There is, of course, reality to be dealt with.  We’ve got to fit a five-piece orchestra into the set somewhere, for heaven’s sake! And how do we create the pervasive spirit of the Kit Kat Club, here, at the Theatre in Old Town?  Not to mention the persistence of budget, HVAC ductwork, and tricky sightlines described by the Toronto HVAC repair company we’re using, but I won’t bore you with those details!

I like to start vague though.  It’s nice to trip out on ideas without consequences just yet.  Some people think you should start in ground plan, or by finding cool materials, or coming up with a metaphor (trust me, sometimes metaphors can be just a bit hard for audiences to really get).  I like to start with the drinks.  In this case the alcoholic drinks.

You heard me.  Yeah, yeah, I know about this scene in the Cabaret, when Cliff Met Sally, but what were they all drinking that night in the club? Sherry out of a decanter?  Sake?  I like to think it was a fairly heady German beer, cheap and low-quality.  The kind that leads to a mountain of headaches in the morning.  Maybe they mixed other things in their beer: like in a Berliner Weiss mit Schuss, a beer mixed with a shot of flavored sugar syrup.  The syrup tinted the beer to green (woodruff flavor), red (raspberry flavor), or yellow (lemon). The layering of something sweet and colorful masking a darker, or more bitter truth, seems fitting as an emotional statement about Cabaret.

So in designing this set, I mused, how do we go about capturing this dual quality?  We had already determined that this was not going to be the high-class, pristine Nouveau Cabaret.  Sean Murray and I spoke of the space as a secret club, a German speakeasy, underground and a bit dingy.  The location would be an abandoned theatre.  Something that still contained some semblance of a proscenium, gilded balconies, and an old wooden stage.  Perhaps rearranged so that the balcony appeared squarely shoved into the proscenium, and that there would be a second, more modern proscenium within the old outer one, that truly expressed the character of the Kit Kat Club and its inhabitants.

From this point on, the decisions followed naturally.  The elements contained within could appear to be almost found objects from an old theatre, shifted and juxtaposed to fit our purposes.  The dominant choices would become color and texture- bold carnival reds and some deep jewel tones, with an overall cast of chipped, eroded gold leaf.
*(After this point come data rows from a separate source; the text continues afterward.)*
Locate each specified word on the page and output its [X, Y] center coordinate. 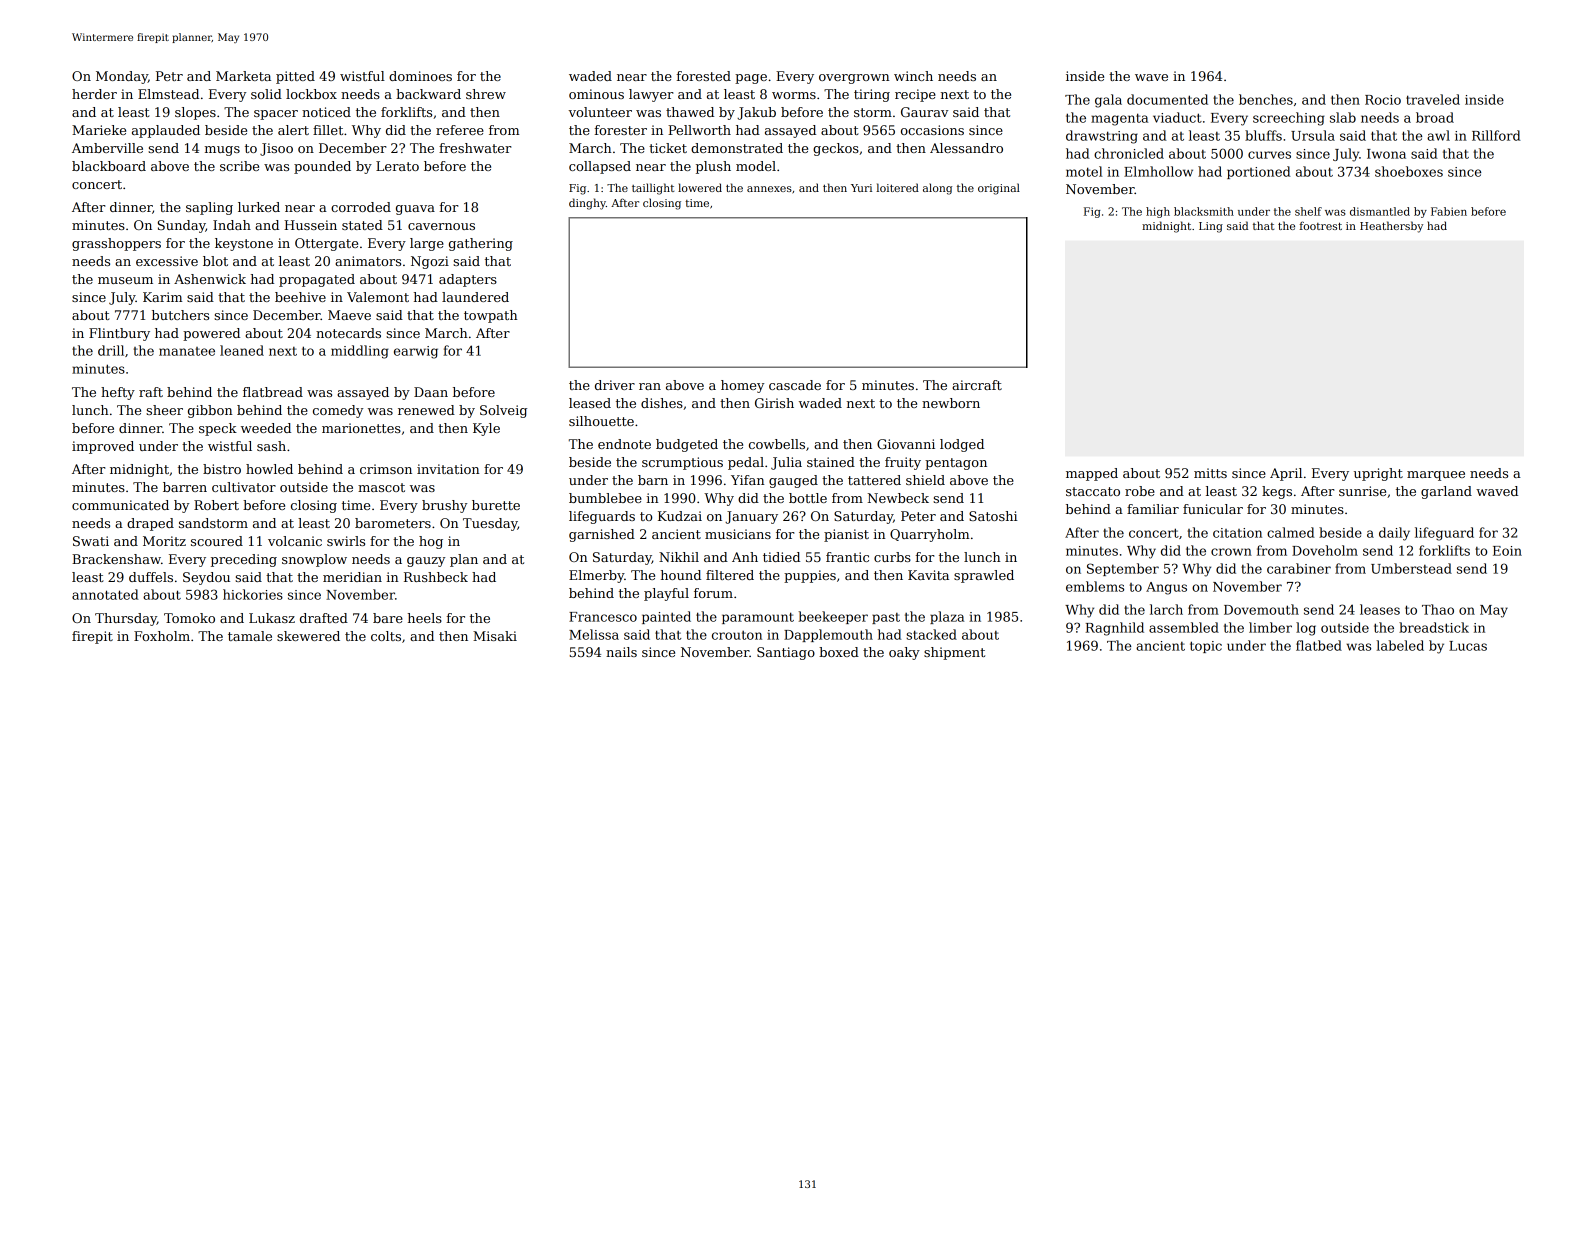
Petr [169, 76]
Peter [918, 516]
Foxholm [162, 636]
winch [913, 76]
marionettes [361, 428]
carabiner [1299, 568]
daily [1394, 534]
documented [1167, 99]
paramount [758, 618]
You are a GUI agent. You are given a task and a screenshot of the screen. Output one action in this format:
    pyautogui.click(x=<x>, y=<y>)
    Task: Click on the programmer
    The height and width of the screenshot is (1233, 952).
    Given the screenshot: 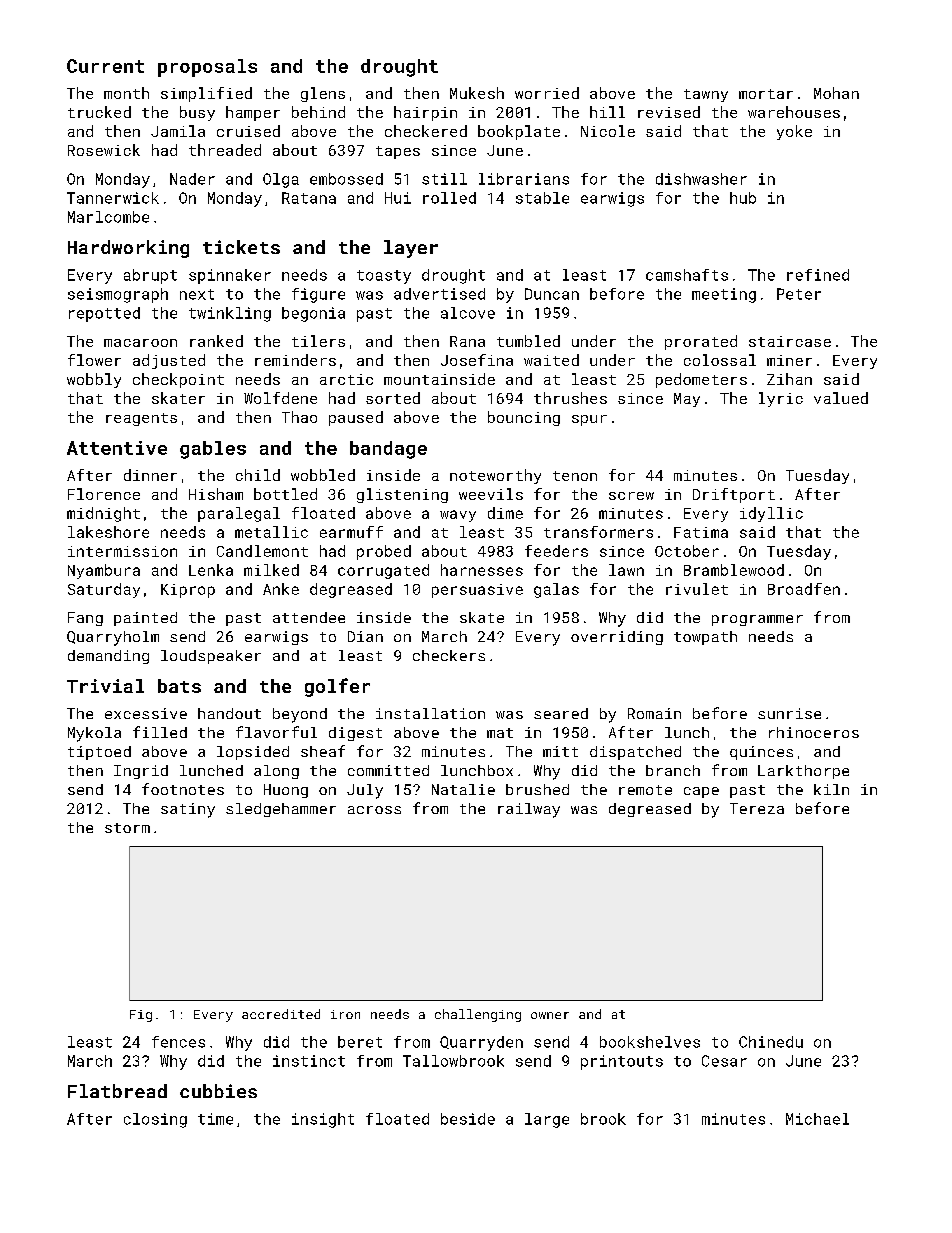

This was an allusion to that sugar-tinted beer drink- sweet at first, but complex and dark at the core. However, it’s all still background elements.  As a designer in Old Town, I must remind myself of the importance of that actor on the thrust- how every design choice must help to motivate the swift movement downstage.  The upper level, serving as both a place for an orchestra and a major entrance, is not prime real estate, but it allows us to create an elaborate stage picture and use the full height of the Old Town proscenium.